*Exercise brief*:
Among the entries that follow, find every line with the word "link" and copy it.

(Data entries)
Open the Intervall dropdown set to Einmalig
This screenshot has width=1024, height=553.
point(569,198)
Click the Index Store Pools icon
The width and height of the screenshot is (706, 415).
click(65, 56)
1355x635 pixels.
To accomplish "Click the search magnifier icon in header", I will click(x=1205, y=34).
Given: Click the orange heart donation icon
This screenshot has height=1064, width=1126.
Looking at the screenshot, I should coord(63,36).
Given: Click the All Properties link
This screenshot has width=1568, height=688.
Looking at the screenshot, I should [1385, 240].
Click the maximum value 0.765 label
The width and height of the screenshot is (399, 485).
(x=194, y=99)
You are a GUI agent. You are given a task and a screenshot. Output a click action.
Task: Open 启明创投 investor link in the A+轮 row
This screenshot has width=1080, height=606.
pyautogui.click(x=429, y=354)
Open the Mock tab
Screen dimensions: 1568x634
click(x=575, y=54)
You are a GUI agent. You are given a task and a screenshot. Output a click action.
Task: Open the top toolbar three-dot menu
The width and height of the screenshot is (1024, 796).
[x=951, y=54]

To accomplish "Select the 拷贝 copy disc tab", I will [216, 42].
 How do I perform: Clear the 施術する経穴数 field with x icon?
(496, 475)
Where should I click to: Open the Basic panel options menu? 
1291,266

*Output below*:
Given: Click the All Properties link
Task: Open 启明创投 investor link in the A+轮 row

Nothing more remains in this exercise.